I love all of Kaminsky’s characters. He’s one of those authors with whom you could converse over a plate of food and come away better off for the conversation. His love of and knowledge of old movies would be enough to keep me enthralled in the discussion even though I couldn’t add much to the conversation.

Lew Fonesca’s wife died because of a hit-and-run in Chicago years before this book begins. She was the love of his whole eternity it seems, and her loss means he essentially drops out of life and becomes a deeply saddened reclusive process server in Sarasota. He basically wants to watch his old movies on his VCR and leave the world alone, hoping it extends him the same privilege.

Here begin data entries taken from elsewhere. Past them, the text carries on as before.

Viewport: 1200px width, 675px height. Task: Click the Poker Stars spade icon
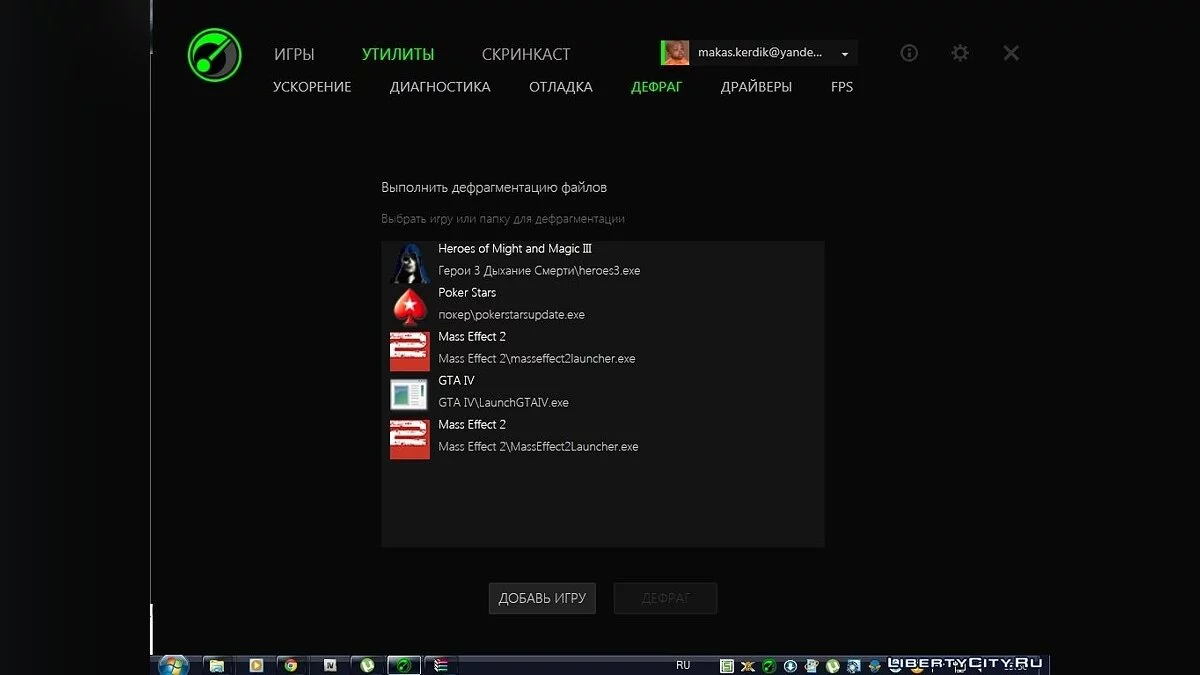click(409, 306)
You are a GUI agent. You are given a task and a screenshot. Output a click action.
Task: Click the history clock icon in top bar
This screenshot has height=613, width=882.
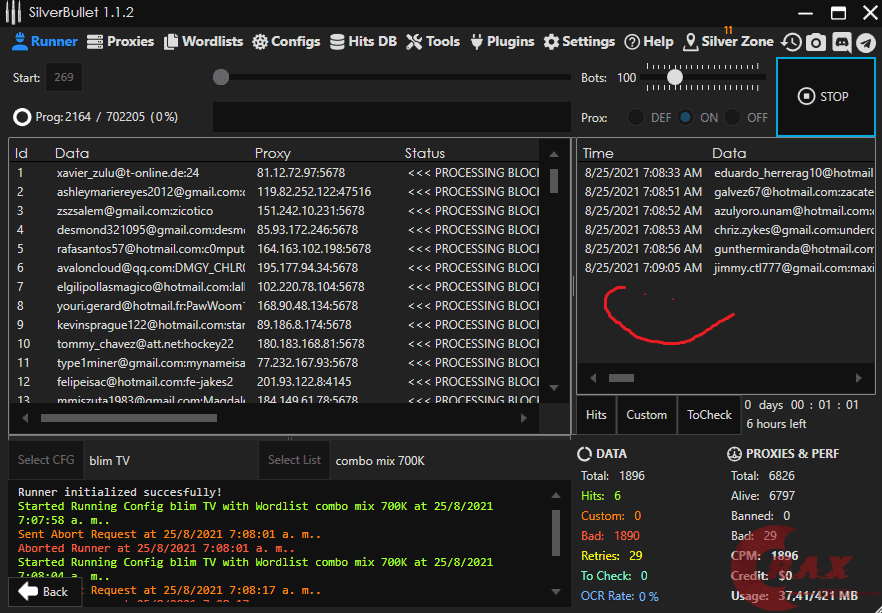tap(791, 42)
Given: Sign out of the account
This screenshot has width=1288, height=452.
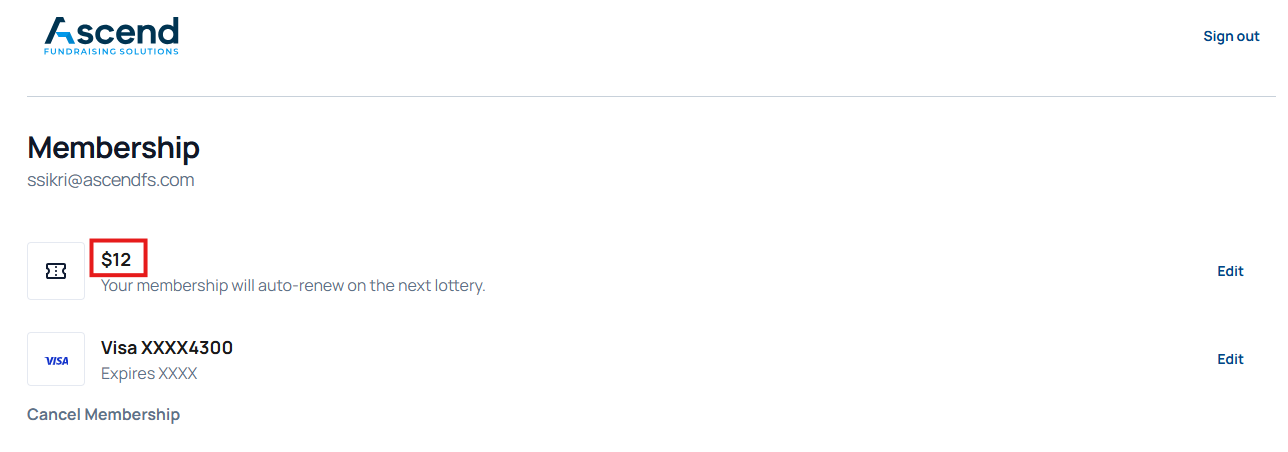Looking at the screenshot, I should coord(1231,36).
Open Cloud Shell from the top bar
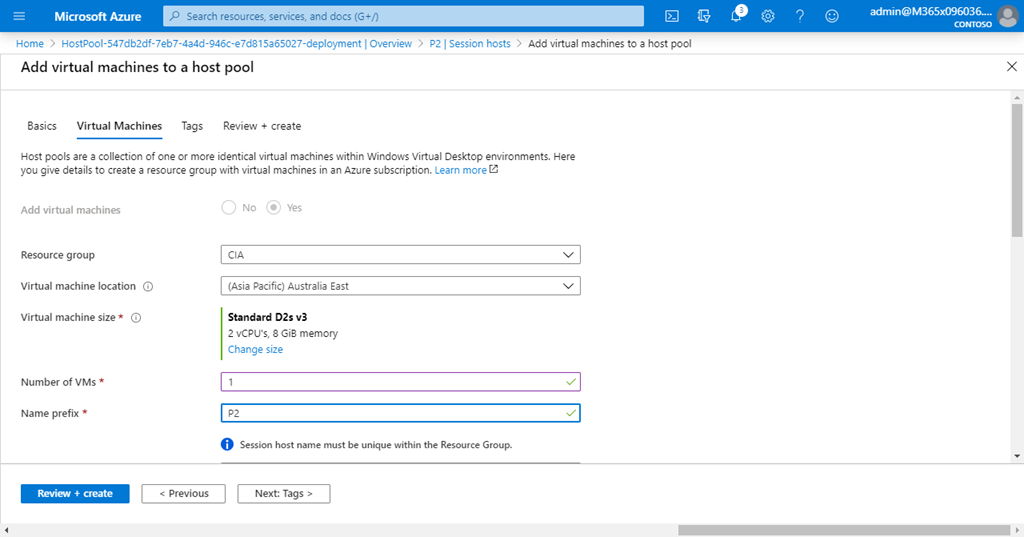1024x537 pixels. tap(672, 16)
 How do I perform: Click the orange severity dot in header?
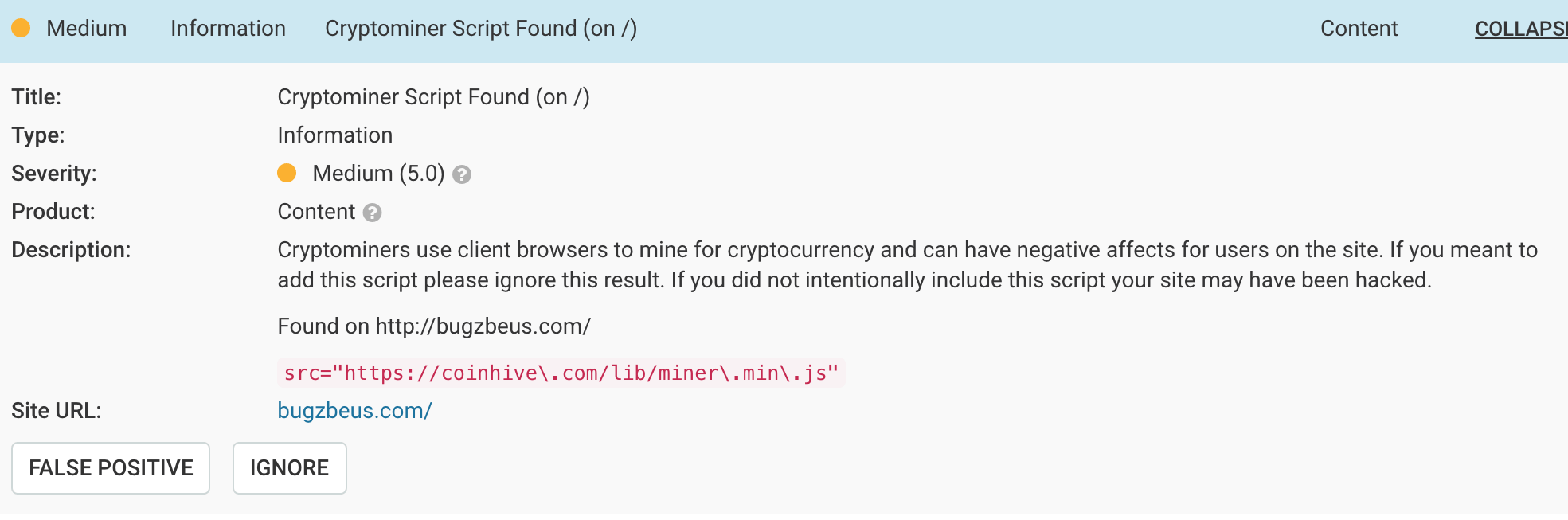(21, 29)
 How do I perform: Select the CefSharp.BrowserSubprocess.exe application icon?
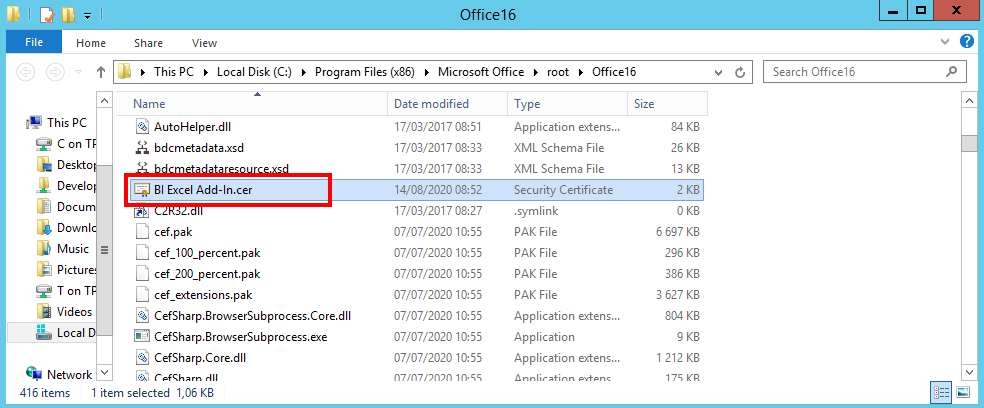142,337
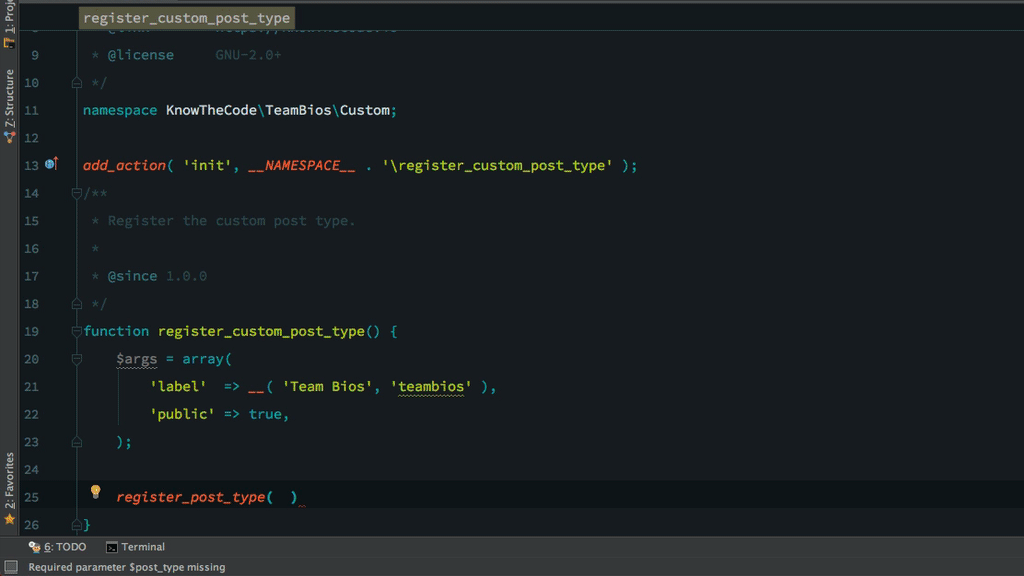Click the 'Required parameter $post_type missing' status message
This screenshot has width=1024, height=576.
tap(127, 567)
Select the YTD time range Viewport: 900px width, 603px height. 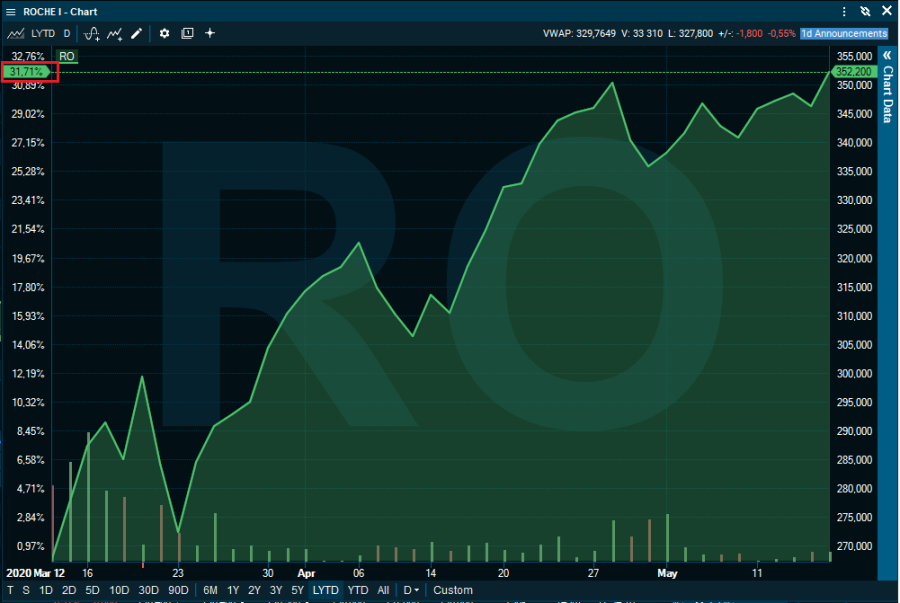pos(357,590)
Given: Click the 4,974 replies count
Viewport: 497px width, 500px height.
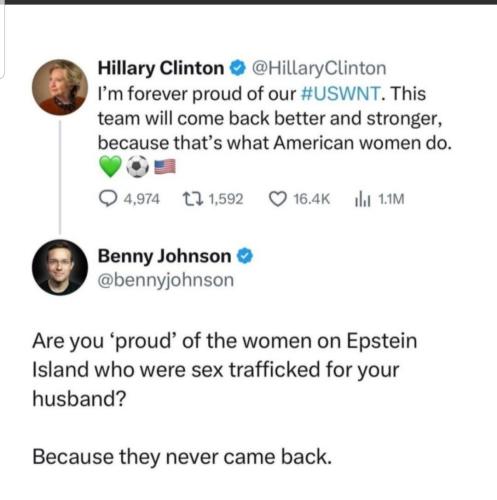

In the first book in the series, he helps a teenage prostitute get off the street and into a decent home environment—not a great one, but a decent one.

In book two, he’s still serving papers on people and taking their abuse as a result. He’s also in therapy with an unconventional psychologist who seems to be helping him either despite or because of her unconventionality.

The former teenage prostitute, Adele, entered a writing contest and drew the attention of a reclusive writer whose few books in the ‘80s were reasonably successful. He hasn’t published in years. But he has shelves of manuscripts that he plans to leave to his grandkids. They may be worth millions if they publish once he’s dead. But he and Adele argue, and things get worse. Soon, she steels all his manuscripts and begins destroying them one book at a time until the writer meets her needs/demands. It’s up to Lew to figure out how to stop her. Before he succeeds, two people will die—Adele’s boyfriend’s father and grandfather.

There’s not a lot of whiz-bang action in these books, but you come to love the reflective, introspective, sad Fonesca. Kaminsky writes this so your heart hurts for his main character, and you want him to shed his chrysalis of darkness and live again.